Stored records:
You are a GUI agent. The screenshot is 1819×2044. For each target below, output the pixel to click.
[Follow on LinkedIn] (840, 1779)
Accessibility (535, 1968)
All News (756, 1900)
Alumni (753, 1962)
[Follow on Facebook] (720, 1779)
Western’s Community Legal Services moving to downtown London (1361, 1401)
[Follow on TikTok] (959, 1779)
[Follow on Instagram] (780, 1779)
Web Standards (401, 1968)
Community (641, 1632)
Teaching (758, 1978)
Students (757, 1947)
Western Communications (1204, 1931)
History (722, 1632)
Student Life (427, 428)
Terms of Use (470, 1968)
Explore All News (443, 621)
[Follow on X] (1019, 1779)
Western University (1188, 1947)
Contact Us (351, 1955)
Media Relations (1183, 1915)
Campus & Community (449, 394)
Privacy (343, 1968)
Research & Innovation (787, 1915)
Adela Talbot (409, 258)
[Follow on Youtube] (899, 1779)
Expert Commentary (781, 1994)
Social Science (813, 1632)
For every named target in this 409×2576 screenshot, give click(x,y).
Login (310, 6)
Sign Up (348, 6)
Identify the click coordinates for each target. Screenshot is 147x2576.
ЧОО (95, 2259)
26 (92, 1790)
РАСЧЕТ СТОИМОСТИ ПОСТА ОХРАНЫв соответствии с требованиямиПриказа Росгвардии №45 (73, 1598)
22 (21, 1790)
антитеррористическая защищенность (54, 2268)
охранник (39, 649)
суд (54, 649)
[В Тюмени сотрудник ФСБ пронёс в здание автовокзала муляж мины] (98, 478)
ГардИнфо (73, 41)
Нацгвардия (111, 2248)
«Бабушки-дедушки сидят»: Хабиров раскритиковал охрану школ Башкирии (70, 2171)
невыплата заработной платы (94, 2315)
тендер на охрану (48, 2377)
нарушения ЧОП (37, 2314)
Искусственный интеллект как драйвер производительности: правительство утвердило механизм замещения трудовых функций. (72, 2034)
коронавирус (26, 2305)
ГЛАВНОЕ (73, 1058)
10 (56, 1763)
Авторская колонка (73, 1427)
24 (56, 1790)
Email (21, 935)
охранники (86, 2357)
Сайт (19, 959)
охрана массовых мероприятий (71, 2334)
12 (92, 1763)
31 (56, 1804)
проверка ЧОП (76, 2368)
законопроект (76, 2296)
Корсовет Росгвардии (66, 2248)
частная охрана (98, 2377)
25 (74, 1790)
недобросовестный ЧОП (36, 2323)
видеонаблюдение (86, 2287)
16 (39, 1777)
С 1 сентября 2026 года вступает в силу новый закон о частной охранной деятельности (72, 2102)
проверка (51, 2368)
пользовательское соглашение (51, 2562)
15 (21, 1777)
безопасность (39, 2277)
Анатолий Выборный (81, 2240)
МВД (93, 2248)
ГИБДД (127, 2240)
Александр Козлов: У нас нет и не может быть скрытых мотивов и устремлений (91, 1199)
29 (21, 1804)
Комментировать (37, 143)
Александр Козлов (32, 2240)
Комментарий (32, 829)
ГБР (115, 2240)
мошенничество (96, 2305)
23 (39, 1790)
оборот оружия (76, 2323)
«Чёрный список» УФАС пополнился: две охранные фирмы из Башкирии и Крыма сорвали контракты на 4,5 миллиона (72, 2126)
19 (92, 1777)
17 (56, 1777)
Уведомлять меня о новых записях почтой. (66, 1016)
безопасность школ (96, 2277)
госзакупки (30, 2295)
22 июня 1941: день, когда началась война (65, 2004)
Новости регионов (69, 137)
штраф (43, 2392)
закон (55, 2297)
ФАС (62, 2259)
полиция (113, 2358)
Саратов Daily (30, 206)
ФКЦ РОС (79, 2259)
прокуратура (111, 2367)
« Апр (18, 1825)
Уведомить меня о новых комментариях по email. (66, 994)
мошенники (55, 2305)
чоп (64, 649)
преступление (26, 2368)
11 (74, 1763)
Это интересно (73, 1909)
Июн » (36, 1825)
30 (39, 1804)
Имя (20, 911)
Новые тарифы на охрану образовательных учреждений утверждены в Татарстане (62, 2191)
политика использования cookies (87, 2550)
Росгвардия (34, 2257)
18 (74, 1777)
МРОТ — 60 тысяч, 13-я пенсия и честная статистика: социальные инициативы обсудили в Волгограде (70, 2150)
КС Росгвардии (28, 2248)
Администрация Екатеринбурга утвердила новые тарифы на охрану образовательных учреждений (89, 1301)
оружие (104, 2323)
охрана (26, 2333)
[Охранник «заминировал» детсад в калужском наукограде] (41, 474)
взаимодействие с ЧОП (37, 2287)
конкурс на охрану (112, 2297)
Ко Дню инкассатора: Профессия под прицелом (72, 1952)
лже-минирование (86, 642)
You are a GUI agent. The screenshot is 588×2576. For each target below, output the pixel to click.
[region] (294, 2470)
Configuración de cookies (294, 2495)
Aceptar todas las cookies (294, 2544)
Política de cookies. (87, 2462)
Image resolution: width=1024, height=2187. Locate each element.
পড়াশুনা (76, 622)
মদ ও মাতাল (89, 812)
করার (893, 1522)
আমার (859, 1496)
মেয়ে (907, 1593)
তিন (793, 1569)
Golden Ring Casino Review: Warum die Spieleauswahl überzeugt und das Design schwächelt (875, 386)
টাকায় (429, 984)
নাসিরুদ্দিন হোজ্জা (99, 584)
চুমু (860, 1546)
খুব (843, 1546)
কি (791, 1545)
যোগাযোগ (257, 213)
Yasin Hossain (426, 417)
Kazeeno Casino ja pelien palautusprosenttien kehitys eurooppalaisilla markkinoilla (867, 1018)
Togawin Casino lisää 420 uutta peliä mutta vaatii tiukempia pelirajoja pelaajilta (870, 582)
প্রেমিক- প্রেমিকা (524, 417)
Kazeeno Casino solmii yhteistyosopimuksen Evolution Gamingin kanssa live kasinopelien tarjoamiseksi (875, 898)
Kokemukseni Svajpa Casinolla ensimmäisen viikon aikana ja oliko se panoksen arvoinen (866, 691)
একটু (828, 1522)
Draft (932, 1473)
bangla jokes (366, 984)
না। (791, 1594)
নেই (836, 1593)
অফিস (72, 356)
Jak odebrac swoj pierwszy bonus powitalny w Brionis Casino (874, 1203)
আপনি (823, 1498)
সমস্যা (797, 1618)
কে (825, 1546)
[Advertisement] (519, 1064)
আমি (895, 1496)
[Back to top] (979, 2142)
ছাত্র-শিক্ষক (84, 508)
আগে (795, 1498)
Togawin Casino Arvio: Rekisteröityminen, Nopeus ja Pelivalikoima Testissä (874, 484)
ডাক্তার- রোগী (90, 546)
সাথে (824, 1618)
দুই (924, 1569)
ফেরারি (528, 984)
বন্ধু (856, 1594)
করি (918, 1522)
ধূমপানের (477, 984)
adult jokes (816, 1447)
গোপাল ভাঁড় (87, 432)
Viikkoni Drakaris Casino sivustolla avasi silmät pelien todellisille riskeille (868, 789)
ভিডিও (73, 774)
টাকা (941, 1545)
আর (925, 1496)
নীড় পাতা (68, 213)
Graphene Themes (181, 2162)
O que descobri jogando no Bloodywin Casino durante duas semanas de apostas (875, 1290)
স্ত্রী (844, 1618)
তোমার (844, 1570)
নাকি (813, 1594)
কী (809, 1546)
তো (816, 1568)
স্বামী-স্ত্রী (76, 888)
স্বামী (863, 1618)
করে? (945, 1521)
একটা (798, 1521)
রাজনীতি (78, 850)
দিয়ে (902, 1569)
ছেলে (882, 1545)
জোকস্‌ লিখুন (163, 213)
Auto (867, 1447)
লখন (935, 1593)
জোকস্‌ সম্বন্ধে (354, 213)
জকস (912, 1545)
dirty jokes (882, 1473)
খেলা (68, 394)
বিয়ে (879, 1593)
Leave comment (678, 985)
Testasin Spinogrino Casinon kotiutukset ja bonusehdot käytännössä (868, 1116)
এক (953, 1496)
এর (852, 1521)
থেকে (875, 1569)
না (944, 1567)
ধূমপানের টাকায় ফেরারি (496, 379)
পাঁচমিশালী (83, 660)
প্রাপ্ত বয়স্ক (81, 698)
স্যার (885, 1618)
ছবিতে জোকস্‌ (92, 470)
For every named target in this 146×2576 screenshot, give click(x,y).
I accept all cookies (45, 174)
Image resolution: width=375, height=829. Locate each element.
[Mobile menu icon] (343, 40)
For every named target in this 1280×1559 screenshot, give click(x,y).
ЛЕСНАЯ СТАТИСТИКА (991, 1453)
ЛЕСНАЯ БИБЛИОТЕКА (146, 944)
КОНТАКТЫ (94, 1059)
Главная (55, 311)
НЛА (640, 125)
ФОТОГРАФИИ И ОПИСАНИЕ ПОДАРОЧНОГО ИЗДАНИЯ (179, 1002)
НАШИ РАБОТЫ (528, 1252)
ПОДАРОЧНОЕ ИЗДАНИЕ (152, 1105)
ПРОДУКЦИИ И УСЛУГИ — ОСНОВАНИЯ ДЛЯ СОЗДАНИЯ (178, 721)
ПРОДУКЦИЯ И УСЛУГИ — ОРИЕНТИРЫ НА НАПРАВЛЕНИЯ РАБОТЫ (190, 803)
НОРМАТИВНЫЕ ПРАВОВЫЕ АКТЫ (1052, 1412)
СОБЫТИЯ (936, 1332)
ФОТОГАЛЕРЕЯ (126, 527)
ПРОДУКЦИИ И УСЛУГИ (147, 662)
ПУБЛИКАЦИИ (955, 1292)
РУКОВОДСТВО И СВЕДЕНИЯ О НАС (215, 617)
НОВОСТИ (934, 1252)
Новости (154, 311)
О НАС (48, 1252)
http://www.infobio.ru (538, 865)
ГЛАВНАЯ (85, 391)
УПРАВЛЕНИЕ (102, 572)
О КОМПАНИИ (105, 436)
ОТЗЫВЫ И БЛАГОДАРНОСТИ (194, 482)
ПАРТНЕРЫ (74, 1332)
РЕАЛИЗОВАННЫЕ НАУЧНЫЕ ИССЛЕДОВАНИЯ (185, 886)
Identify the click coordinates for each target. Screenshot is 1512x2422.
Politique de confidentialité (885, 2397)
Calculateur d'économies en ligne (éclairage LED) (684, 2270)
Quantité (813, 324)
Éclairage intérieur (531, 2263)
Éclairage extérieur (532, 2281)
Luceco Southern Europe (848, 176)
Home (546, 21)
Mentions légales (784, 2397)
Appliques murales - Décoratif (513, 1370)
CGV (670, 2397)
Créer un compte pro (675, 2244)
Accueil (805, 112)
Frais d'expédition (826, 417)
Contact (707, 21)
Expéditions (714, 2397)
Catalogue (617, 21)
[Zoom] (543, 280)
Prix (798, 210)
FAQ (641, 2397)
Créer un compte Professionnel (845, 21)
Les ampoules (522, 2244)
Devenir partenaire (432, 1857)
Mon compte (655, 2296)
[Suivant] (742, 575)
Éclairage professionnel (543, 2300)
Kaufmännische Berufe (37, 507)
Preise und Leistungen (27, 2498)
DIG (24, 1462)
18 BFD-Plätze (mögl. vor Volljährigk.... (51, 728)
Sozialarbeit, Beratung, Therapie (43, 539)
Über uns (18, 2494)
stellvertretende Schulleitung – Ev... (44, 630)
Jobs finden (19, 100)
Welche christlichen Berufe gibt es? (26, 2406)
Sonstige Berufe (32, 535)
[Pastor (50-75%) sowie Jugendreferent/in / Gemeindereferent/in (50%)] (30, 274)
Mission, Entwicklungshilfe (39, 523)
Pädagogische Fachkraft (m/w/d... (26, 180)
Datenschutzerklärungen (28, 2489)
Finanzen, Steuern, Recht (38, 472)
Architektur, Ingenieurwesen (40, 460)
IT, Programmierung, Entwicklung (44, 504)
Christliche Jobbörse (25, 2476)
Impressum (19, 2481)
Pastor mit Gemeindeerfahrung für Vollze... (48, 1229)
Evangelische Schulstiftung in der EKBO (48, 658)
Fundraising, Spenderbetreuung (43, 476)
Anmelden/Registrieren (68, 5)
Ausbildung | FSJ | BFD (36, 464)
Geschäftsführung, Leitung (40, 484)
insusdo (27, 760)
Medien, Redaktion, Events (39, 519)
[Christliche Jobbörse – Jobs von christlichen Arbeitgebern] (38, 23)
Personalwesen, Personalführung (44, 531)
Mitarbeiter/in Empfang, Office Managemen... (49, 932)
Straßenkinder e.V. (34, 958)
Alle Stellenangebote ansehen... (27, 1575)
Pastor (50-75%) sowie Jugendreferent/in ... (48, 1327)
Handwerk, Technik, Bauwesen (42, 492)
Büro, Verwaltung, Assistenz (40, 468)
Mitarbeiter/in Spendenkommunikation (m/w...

> [Exercise directions]:
Copy out each line of the entries where the word "Image" is found.

> [Answer to the problem]:
Image resolution: width=1024, height=2187. Locate each element.
Image resolution: width=375, height=829. Locate each element.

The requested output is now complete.